● **Task prompt**: Repeat the Lowrance sideview thread from "http://www.lowrance.com/HDS-Revolution" up to and including "(Sep 25, 2007)", swapping "seapro" for "SeaPro".

# lowrance sideview??



## ezbite (May 25, 2006)

guess this is good as any place to ask if anyone has heard that lowrance is comming out with a side imaging sonar?? ive only heard rumors and cant seem to find anything online. im really interested in one. after all, when we troll boards, that where the fish be...beside, not below the boat


----------



## Lewzer (Apr 5, 2004)

scroll to bottom of page:

http://www.lowrance.com/HDS-Revolution


http://www.idofishing.com/forum/showflat.php/Number/749670/fpart/1/lowrance-side-imaging-is-coming

http://bbcboards.zeroforum.com/zerothread?id=384279


----------



## seapro (Sep 25, 2007)

They should be out soon. 

When I was talking to Greg Hackney and Jeremy Starks at the Northern Opens at Chesapeake, I was told that the Lowrance unit will be different then the Humminbird. The Humminbird shows shadows of trees and rocks ect..,. The Lowrance will actually show the structure and not the shadow of the structure!!%


----------



## Skunkedagain (Apr 10, 2004)

From what I saw on tv the Lowrance will only look out to one side.


----------



## Hook N Book (Apr 7, 2004)

I had briefly talked with Steve (Got one) about the new setup he has and he indicated that upgrades were coming in the near future for the sideview technology. Maybe he has something to add here.


----------

● **Dataset excerpts**:
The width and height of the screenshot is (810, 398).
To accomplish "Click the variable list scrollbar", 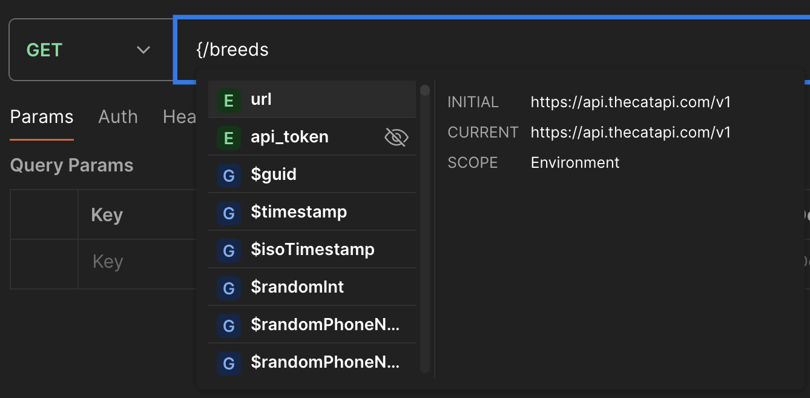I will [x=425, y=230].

==

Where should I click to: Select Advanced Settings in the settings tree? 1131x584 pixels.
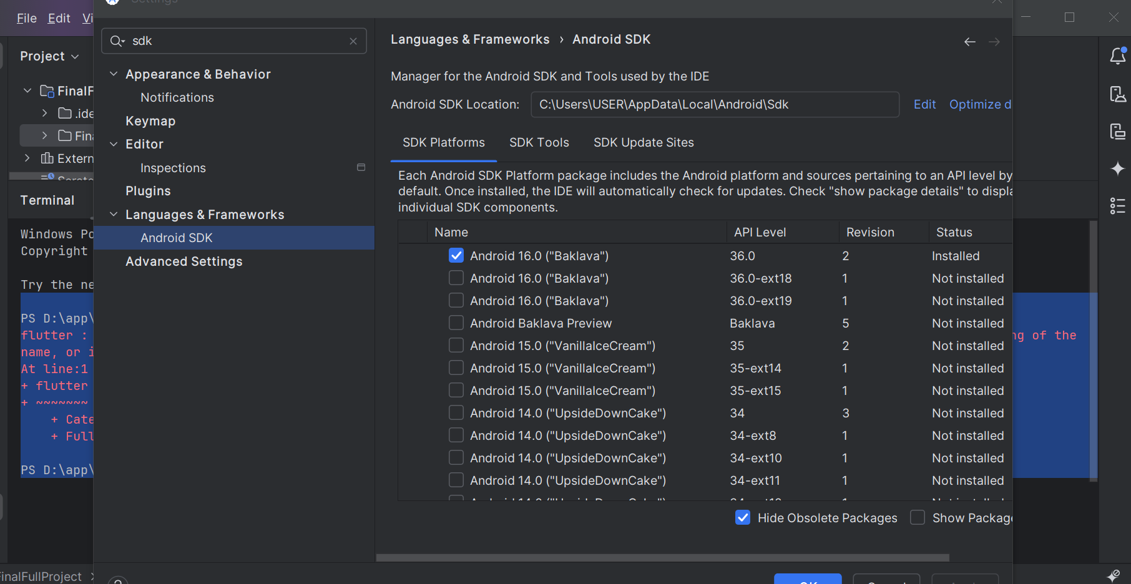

● **Final answer**:
http://www.lowrance.com/HDS-Revolution


http://www.idofishing.com/forum/showflat.php/Number/749670/fpart/1/lowrance-side-imaging-is-coming

http://bbcboards.zeroforum.com/zerothread?id=384279


----------



## SeaPro (Sep 25, 2007)